SUPPLIED TEXT >>
A third feature is that counsel must emphasise the documentary record to establish facts at trial. Documents included in the agreed bundle should presumptively be admissible to establish those facts without the need for witnesses to traverse them, the committee says. In the event an admissibility challenge is made to a specific document, this can be determined at the trial itself.
Underpinning these changes is the addition of proportionality to High Court Rule 1.2, which aims to 2achieve the “just, speedy, and inexpensive determination” of any proceeding. “Making express reference in [rule] 1.2 to proportionality will recognise that the procedures appropriate for a particular proceeding will vary depending on the nature of the proceeding, and what is at stake,” the committee says.
It’s not lost on the committee how big of a change these proposed reforms will make to the way civil litigation is conducted. Because they vary from the specific proposals consulted upon, the committee will decide on implementation after a further round of consultation, and will consider whether pilots are necessary.
A reinvigorated District Court
There’s a perception the District Court has lost its civil jurisdiction capacity, Justice Cook told LawNews last year. “It doesn’t really have as much of a reputation for dealing with standard civil litigation as it used to.” Dealing with some 200,000 criminal, family, youth and civil matters every year, the District Court is Australasia’s busiest court, the committee says in its report. And while there are fewer defended civil proceedings in the District Court (600-700 of the 11,000 filed each year), the perceived decline doesn’t lie with the court’s still fit-for-purpose rules, the committee says.
Instead, the court’s criminal and family jurisdictions are demanding more judicial resources; the centralising of processing civil proceedings, rather than at each registry, has contributed to the loss of expertise among registry staff and has alienated civil practitioners; and the nearly one-year timeframe for the court to hear and dispose of defended civil applications is contributing to that perception. “This has led to further reputational damage to the District Court,” the committee says.
That’s set to change under its recommendations. A new principal civil judge will help tackle the court’s resourcing issues, bolster civil registry expertise by working with the Heads of Bench and the Ministry of Justice and focus on improving information barriers that some community groups experience. Establishing a separate civil jurisdiction is an additional, effective means of implementing proposed reforms, the committee believes, as is the appointment of part-time deputy judges from the profession who will help deal with workload issues while gaining experience should these barristers have judicial aspirations.

ASSIGNMENT >> Extend the article on the committee's proposed civil justice reforms, picking up after its final sentence. The lines that come next play no part in this work.

PROVIDED DATA >>

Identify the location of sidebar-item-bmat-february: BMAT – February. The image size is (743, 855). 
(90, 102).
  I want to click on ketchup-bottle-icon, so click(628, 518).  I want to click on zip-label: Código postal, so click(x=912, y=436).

RESULT OF THIS EXERCISE >>
While it was submitted that part-time judges might compromise judicial independence (Bell Gully noted the separation between the Bench and the Bar was “constitutionally and professionally appropriate”), the committee considers the reform won’t necessarily erode that division. “Those appointed to such roles can be expected to observe the principles of judicial independence and there is no reason to expect they cannot manage these requirements in practice,” the committee says, noting perceived or actual conflicts of interest would be managed by the principal civil judge.
Bigger Disputes Tribunal
Tied to the issue of affordability is one of the committee’s key proposals: extending the jurisdiction of the Disputes Tribunal to handle higher-value claims. Justice Cooke last year told LawNews the proposal could help “because that’s the tribunal that doesn’t contemplate legal representation. So, if you increase the jurisdiction of that body at the lower end, you’re allowing people to access civil justice without having to meet the costs of legal representation.” The Disputes Tribunal, the only tribunal that forms part of the District Court, provides a quick and inexpensive way to resolve civil disputes.
First set up in 1976 as the Small Claims Tribunal, the tribunal has evolved to hear cases worth up to 60 times more than the original $500 remit. However, 60% of cases involve sums under $5,000, although an increasing number of claims exceed the current $30,000 jurisdictional cap. The kinds of disputes the tribunal helps resolve include damage from vehicle accidents, fencing spats between neighbours and business deals that have soured.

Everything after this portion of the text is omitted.